— WHAT YOU NEED TO DO —
Print the line containing "Where should I" and all lines after it, unchanged, through the end of the data. Leave the pictures out.

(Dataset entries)
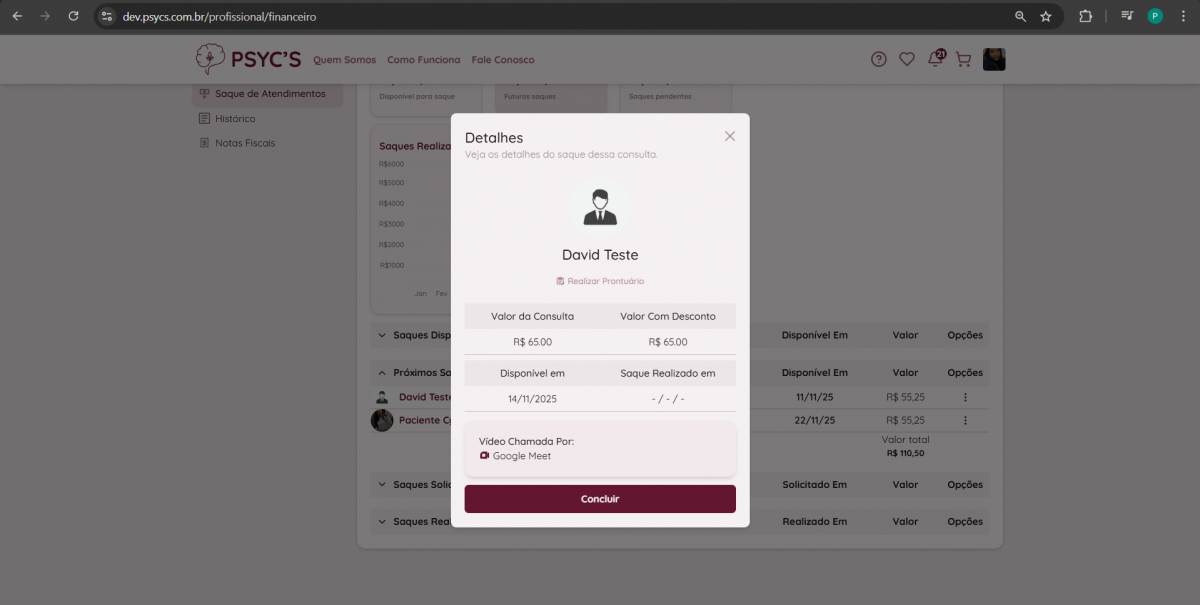The image size is (1200, 605).
Task: Collapse the Próximos Saques section
Action: coord(382,373)

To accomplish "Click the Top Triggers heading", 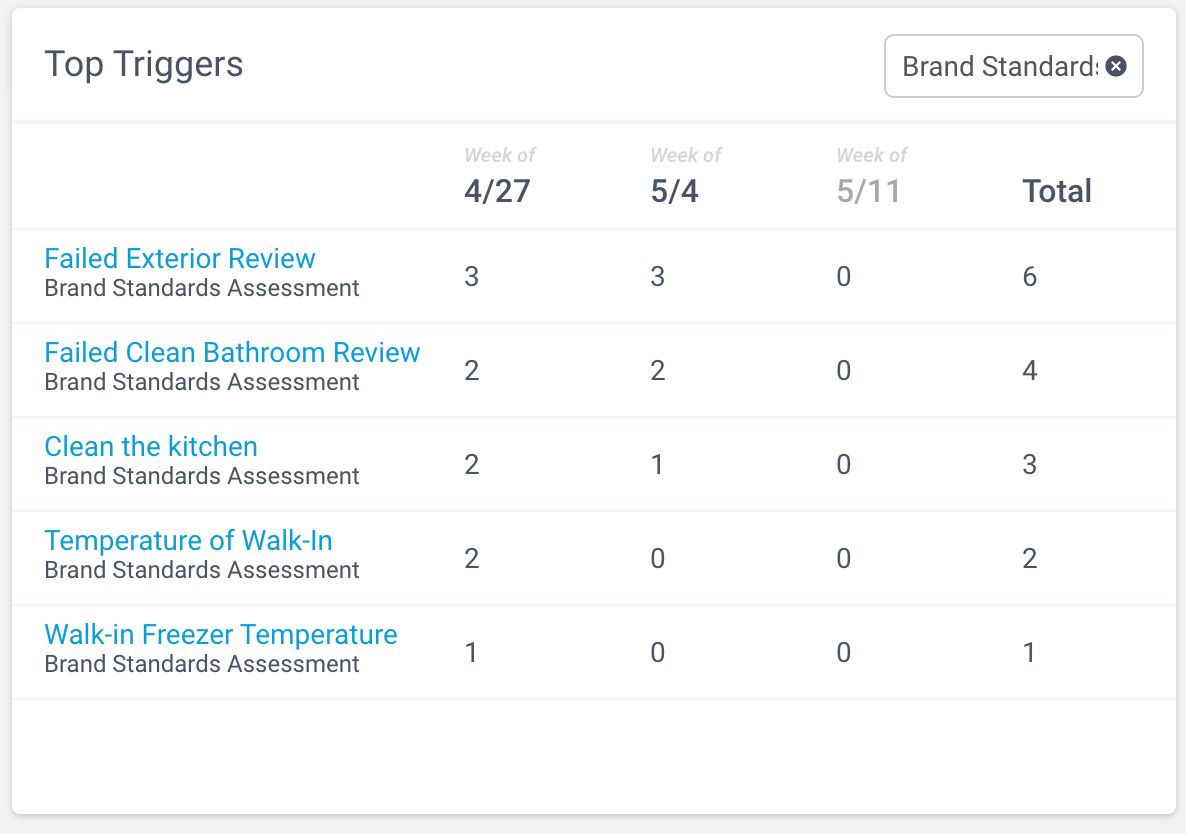I will point(143,64).
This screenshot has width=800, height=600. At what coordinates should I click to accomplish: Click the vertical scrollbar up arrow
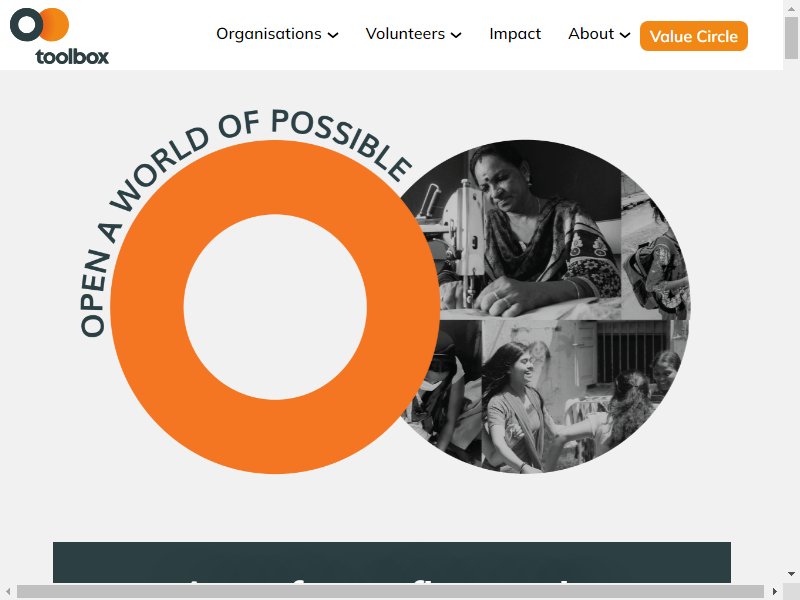(x=791, y=8)
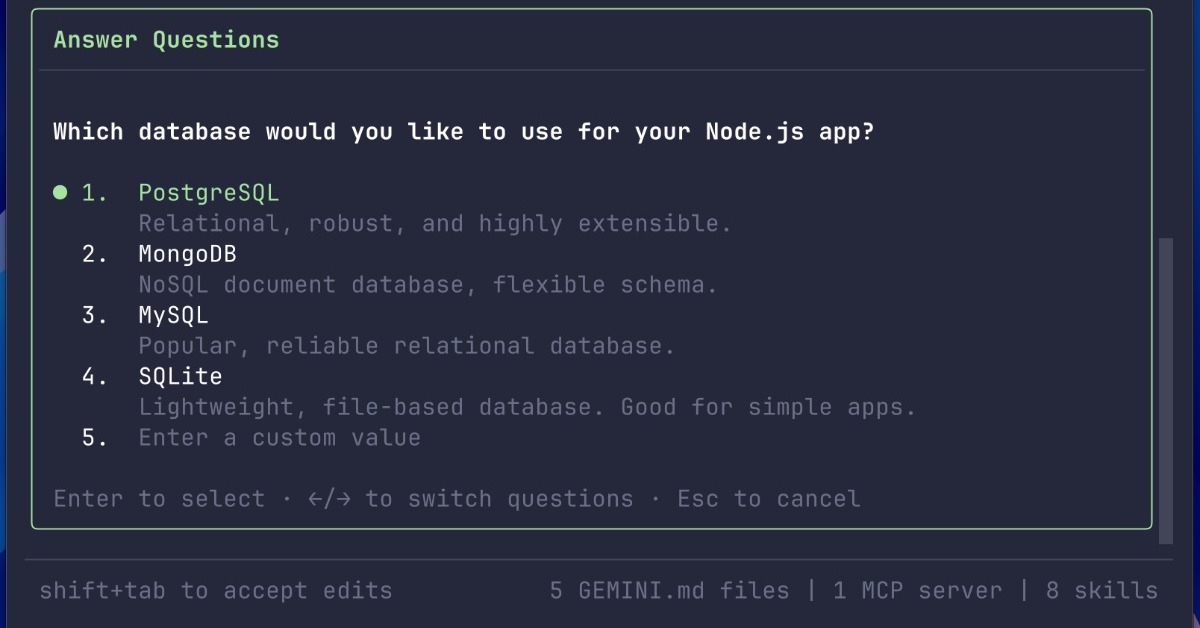Choose MongoDB from the database list
This screenshot has width=1200, height=628.
click(187, 254)
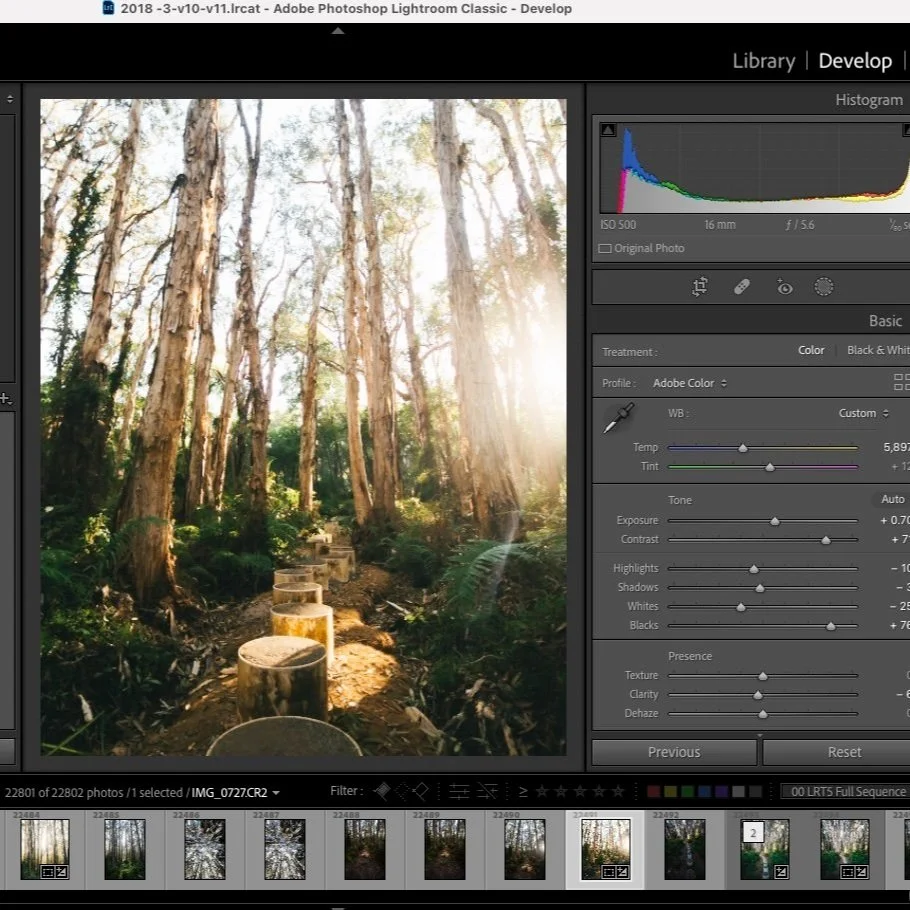Enable the Original Photo checkbox
This screenshot has height=910, width=910.
[x=605, y=248]
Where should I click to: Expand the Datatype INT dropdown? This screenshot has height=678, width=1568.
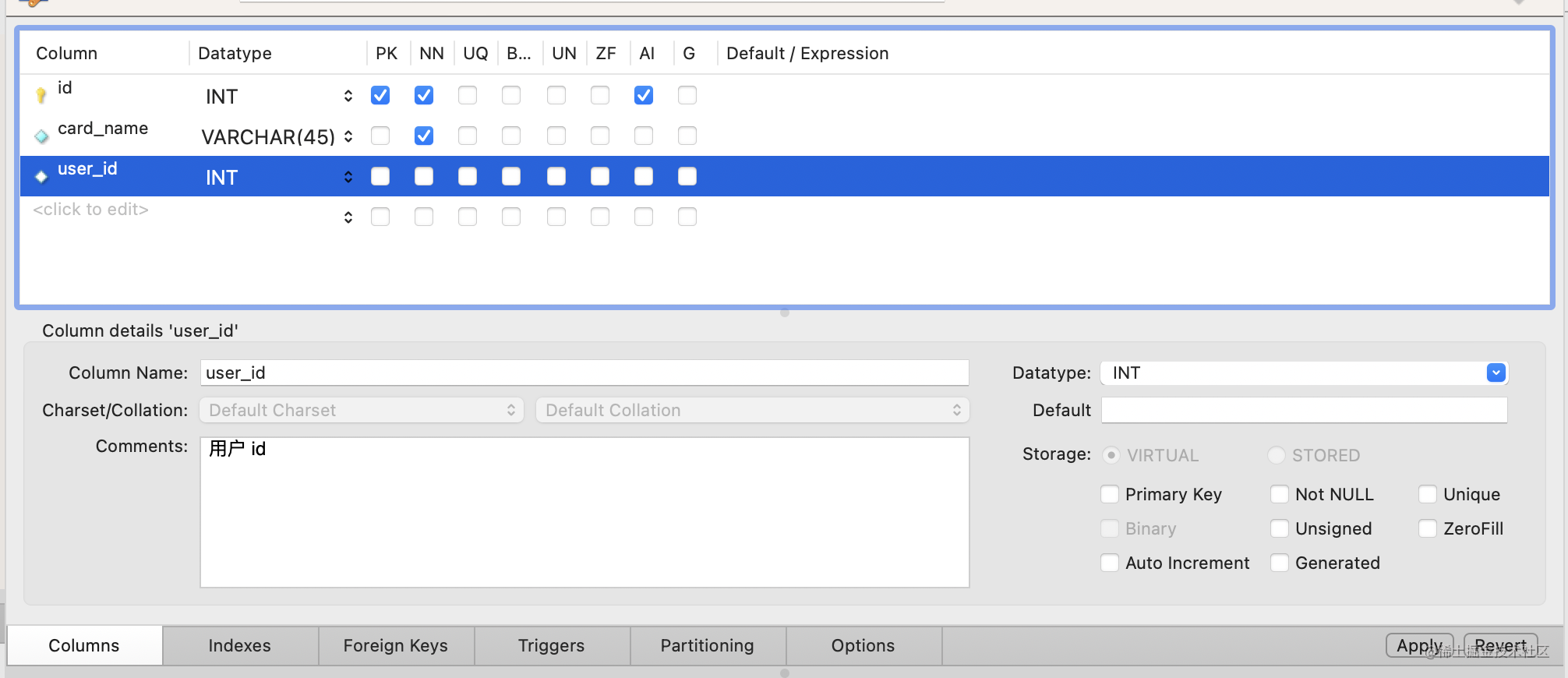(x=1496, y=373)
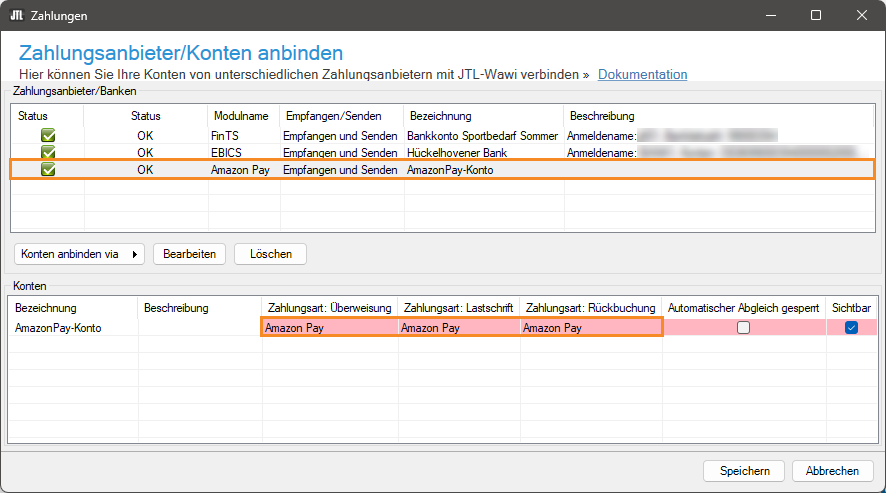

— RESPONSE TO THE EXERCISE —
Where should I click to: Expand the Datatype INT dropdown? This screenshot has height=678, width=1568.
(x=1496, y=373)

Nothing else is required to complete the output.